Software Automation On a Budget

Written by: Matthew Setter

When a business is getting off the ground or a startup is launching, it’s understandable that money will be tight and cash flow all but nonexistent. There's a tangible sense of urgency in getting the business’ core product ready, along with its marketing strategy and other core business functions, rather than focusing on the ideal automation solution.

Anything that isn’t directly related to validating the service offering, winning new customers, or making sales is a legitimate candidate for being put off till some stage in the future. Given that the success of a business isn’t guaranteed, it’s easy to see how thinking long term is an optional extra, even a luxury; something to leave to a later time when the business has obtained some level of certainty and predictability. So many things can fall into this category, one of them being software automation.

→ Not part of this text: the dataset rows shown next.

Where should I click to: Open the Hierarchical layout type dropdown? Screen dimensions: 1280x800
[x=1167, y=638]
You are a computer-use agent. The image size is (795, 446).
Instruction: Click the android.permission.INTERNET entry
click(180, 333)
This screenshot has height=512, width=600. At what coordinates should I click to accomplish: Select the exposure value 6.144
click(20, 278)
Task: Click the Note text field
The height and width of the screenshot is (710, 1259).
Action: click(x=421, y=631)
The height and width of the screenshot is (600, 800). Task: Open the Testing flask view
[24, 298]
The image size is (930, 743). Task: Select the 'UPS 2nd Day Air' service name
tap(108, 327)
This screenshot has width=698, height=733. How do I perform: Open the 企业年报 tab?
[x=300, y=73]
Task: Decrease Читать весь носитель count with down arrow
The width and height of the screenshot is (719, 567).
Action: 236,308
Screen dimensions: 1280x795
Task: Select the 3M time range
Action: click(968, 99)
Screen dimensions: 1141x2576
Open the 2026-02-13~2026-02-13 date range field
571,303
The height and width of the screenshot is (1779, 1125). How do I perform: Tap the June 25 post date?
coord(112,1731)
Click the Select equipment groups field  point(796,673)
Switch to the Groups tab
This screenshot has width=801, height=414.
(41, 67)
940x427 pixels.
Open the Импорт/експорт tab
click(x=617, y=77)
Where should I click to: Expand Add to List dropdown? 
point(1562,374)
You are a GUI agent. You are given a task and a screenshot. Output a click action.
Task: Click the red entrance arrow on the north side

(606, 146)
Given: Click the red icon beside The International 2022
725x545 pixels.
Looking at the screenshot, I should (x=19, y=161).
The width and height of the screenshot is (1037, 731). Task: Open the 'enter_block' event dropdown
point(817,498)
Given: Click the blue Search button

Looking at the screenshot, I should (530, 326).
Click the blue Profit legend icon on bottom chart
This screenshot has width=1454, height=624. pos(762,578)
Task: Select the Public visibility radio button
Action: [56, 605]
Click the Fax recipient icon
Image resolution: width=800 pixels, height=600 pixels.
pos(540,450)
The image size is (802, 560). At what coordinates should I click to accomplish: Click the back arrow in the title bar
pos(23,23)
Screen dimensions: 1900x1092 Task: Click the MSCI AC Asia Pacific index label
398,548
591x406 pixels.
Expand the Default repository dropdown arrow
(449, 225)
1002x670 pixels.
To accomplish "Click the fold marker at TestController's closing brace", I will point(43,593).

However, if a business has a strong desire for success over the long term, consideration needs to be paid to activities that will reduce costs and expenses, such as software automation. While it is important to maintain a more short-term focus during the bootstrapping stage, businesses must think about handling long-term costs.

Given that, a well-thought-out software automation solution should be considered almost right from the outset. This leads us to two central questions:

  1. How can we create a solution that's easy to implement at the start, yet can scale with the business as its needs change and grow?

  2. How do we build a solution with an investment proportionate to our time available and the development stage of the business?

Those are not easy questions to answer, so let’s work through a series of potential solutions to find out. But before we do so, it’s important to recognize that not all businesses are the same, especially in the world of technology.

For this article, I’m going to base the solutions around a hypothetical business that's releasing an online video training website, where people can log in and purchases courses around their interests. Let’s assume that the site’s written in one of the modern, dynamic, languages, such as PHP, Python, or Ruby. Let's also assume that it uses one of the more popular JavaScript front-ends, such as AngularJS, Ember.js, or Backbone.js.

I could have proposed a much more sophisticated architecture, but let's keep the focus on the discussion of the automation solution, and not on the product or service.

Is The Automation Solution Easy to Implement?

What’s easy for one development team may be a challenge for the next. But that being said, let’s consider some solutions at the easier end of the scale.

What is likely going to be involved in deploying an automation solution? Well, you’re probably going to have the following components:

  1. Server Provisioning: Do new services need to be installed, stopped, started, or restarted?

  2. Database Migration: Do database migrations need to be run to update the schema, potentially as the result of code changes?

  3. Code Deployment: Are there new code changes which need to be rolled out, whether to testing, staging, live, or another environment?

  4. Cache Clearing: Do cache directories or services need to to be flushed?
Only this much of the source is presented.